Espejo Roto: La Lucha de Mariana Contra la Traición
—¿Por qué no contestas, Julián? —mi voz temblaba mientras sostenía el teléfono con manos sudorosas. Eran las once de la noche y él no había llegado a casa. El reloj en la pared parecía burlarse de mí con cada tic-tac, recordándome que algo no estaba bien.
No era la primera vez que Julián llegaba tarde, pero esa noche, algo en mi pecho me apretaba con una fuerza desconocida. Me levanté del sofá y caminé hacia su estudio. La puerta estaba entreabierta; la luz de la computadora parpadeaba en la oscuridad. Me acerqué, impulsada por una mezcla de miedo y rabia. En la pantalla, un correo abierto: «Transferencia realizada a cuenta personal. No le digas nada a Mariana». Sentí que el piso se abría bajo mis pies.
Me llamo Mariana Gómez, tengo 38 años y vivo en un barrio popular de Medellín. Siempre creí que el amor era suficiente para sostener una familia, pero esa noche aprendí que el amor también puede romperse en mil pedazos. Julián y yo llevábamos quince años juntos, con dos hijos pequeños, Camila y Tomás. Habíamos construido nuestra vida con esfuerzo, entre turnos dobles y sueños postergados. ¿Cómo podía él esconderme algo así?
Esa madrugada, cuando Julián llegó, lo enfrenté. —¿Qué es esto, Julián? —le mostré el correo con la voz quebrada—. ¿Por qué tienes una cuenta secreta? ¿A quién le mandas dinero?
Él me miró como si no me reconociera. —No es lo que piensas, Mariana…
—¡Entonces explícame! —grité, sintiendo cómo las lágrimas me ardían en los ojos—. ¡Explícame por qué me mientes!
El silencio se hizo eterno. Julián bajó la cabeza y murmuró: —Es para mi mamá… Ella está enferma y no quería preocuparte.
No le creí. Conocía a mi suegra, sí, pero también conocía a Julián. Había algo más. Esa noche dormí en el cuarto de los niños, abrazando a Camila como si pudiera protegerme del dolor.
Los días siguientes fueron un infierno. Mi hermana Lucía vino a verme. —Mariana, tienes que hablar con él, pero también tienes que pensar en ti —me dijo mientras preparábamos café en la cocina—. No puedes cargar sola con todo esto.
Pero yo no quería hablar. No quería escuchar más mentiras. Empecé a revisar todo: estados de cuenta, mensajes en su celular, hasta las fotos viejas que guardábamos en cajas bajo la cama.
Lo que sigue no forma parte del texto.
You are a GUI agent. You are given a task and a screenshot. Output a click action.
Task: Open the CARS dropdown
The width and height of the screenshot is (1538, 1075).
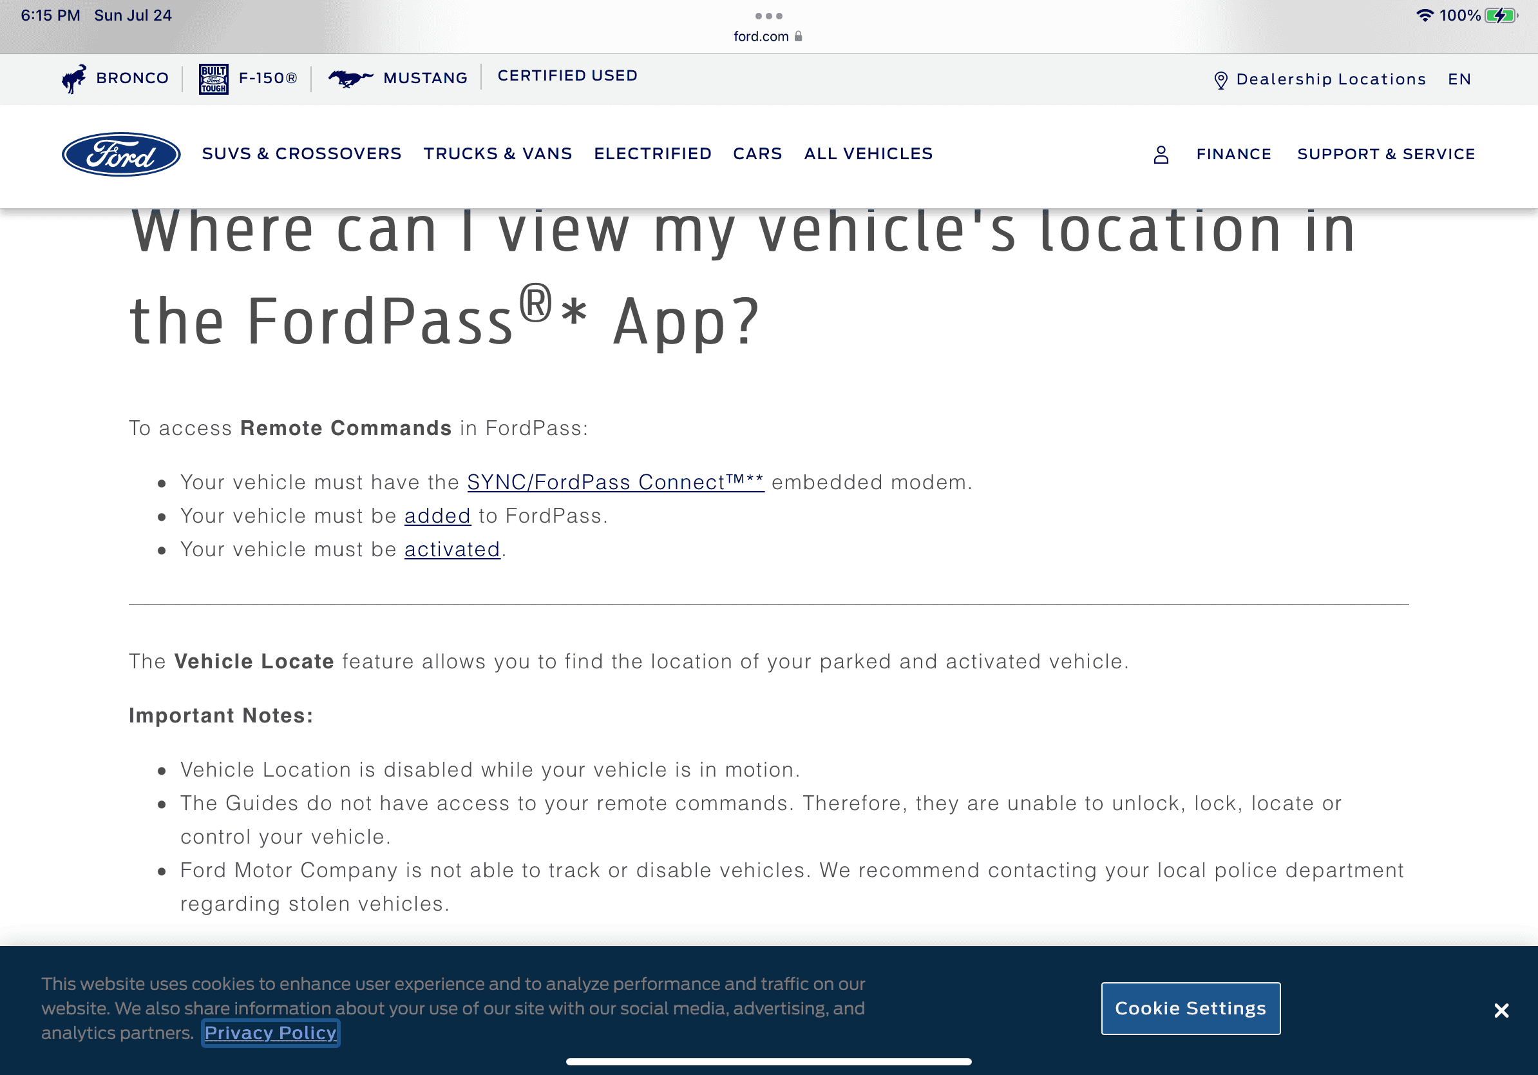tap(757, 153)
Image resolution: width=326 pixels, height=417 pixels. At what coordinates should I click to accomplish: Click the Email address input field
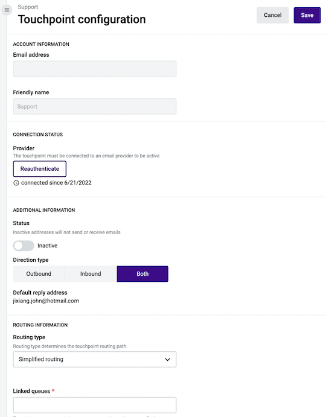click(95, 69)
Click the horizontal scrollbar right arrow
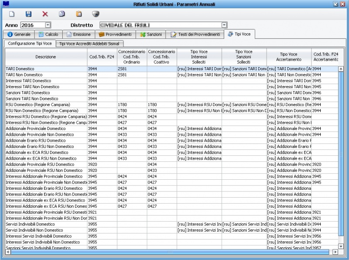The width and height of the screenshot is (349, 260). 335,252
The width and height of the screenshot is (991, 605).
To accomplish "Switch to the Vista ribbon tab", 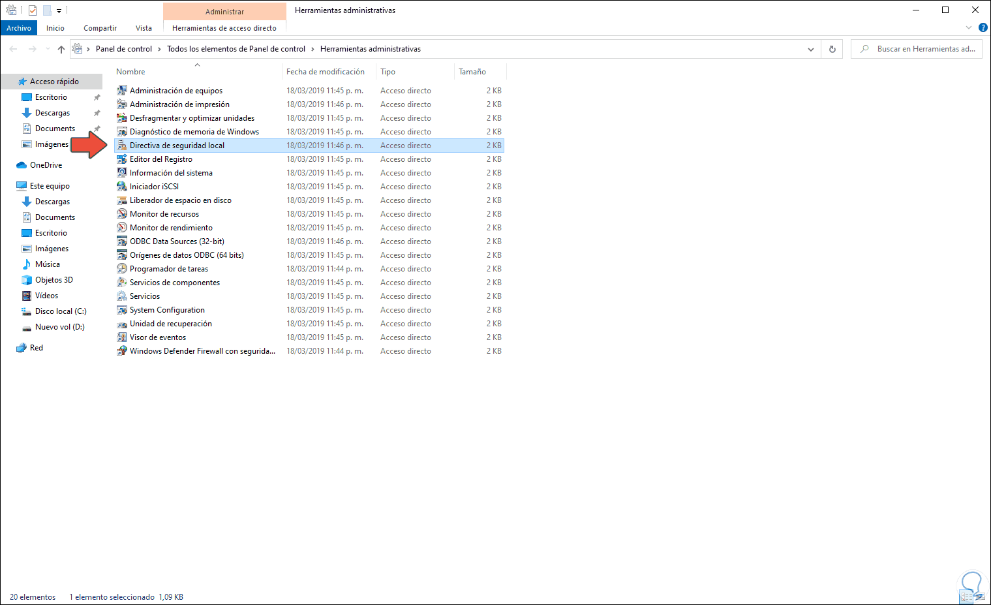I will 144,27.

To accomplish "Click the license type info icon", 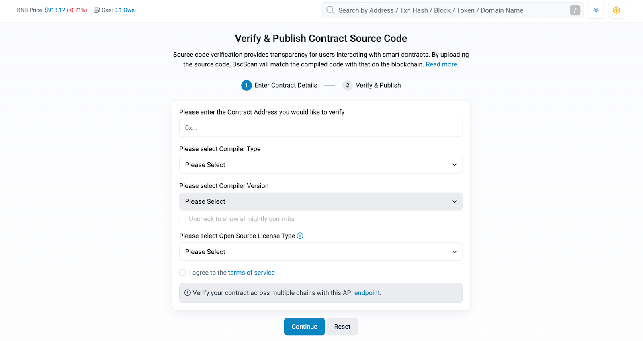I will click(x=300, y=236).
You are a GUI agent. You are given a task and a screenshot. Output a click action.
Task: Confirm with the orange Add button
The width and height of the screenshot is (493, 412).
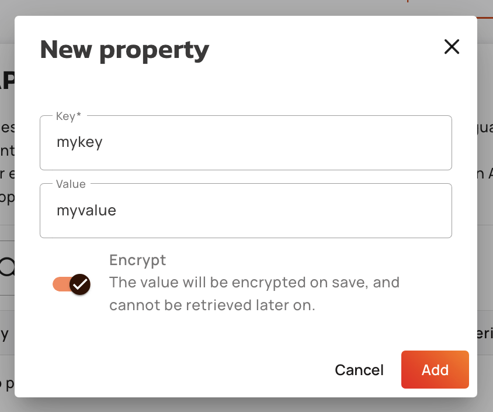[435, 370]
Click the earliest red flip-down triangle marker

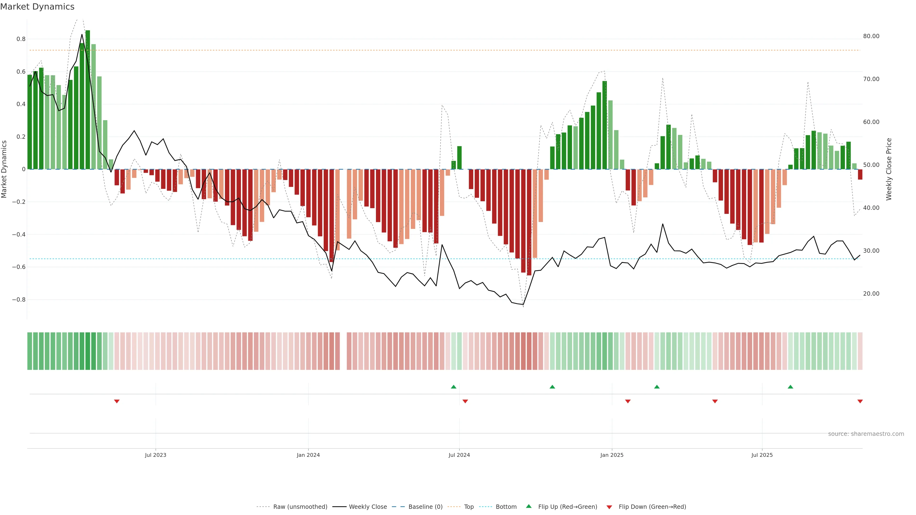click(x=117, y=401)
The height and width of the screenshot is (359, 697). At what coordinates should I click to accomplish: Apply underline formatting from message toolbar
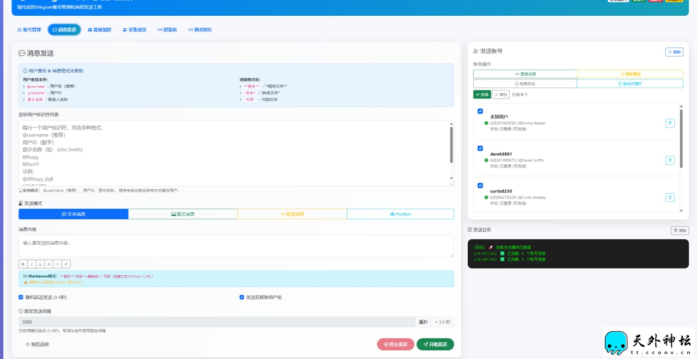pyautogui.click(x=40, y=264)
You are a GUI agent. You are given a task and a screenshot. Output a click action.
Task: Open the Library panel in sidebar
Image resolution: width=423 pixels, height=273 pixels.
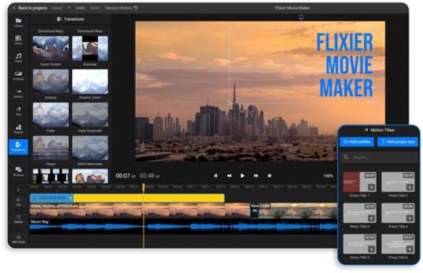click(18, 22)
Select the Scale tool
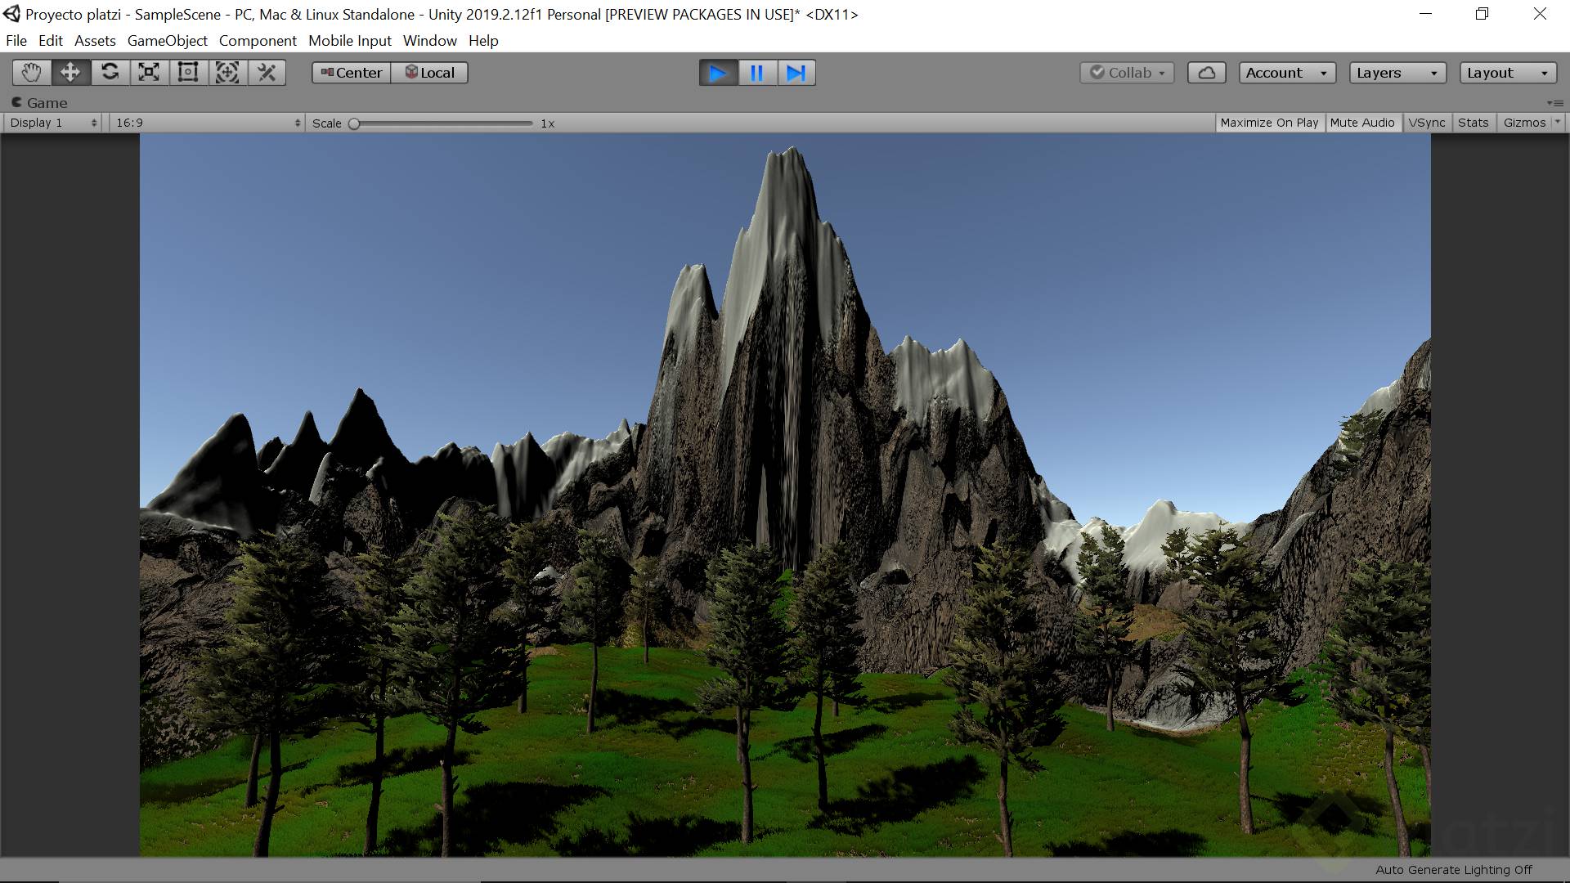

Encontré recibos de hoteles, mensajes con una tal «Paola» y más transferencias a esa cuenta secreta.
El corazón se me partió en dos. ¿Cómo se enfrenta una traición así? ¿Cómo se sigue adelante cuando todo lo que creías seguro se desmorona?
Julián intentó explicarse una y otra vez. —Fue un error, Mariana… No significó nada… Yo te amo a ti y a los niños…
Pero yo ya no podía escuchar esas palabras sin sentir náuseas. Mi mamá vino desde Envigado para ayudarme con los niños. —Mija, uno tiene que ser fuerte por sus hijos —me decía mientras me acariciaba el cabello—. Pero también tienes derecho a llorar.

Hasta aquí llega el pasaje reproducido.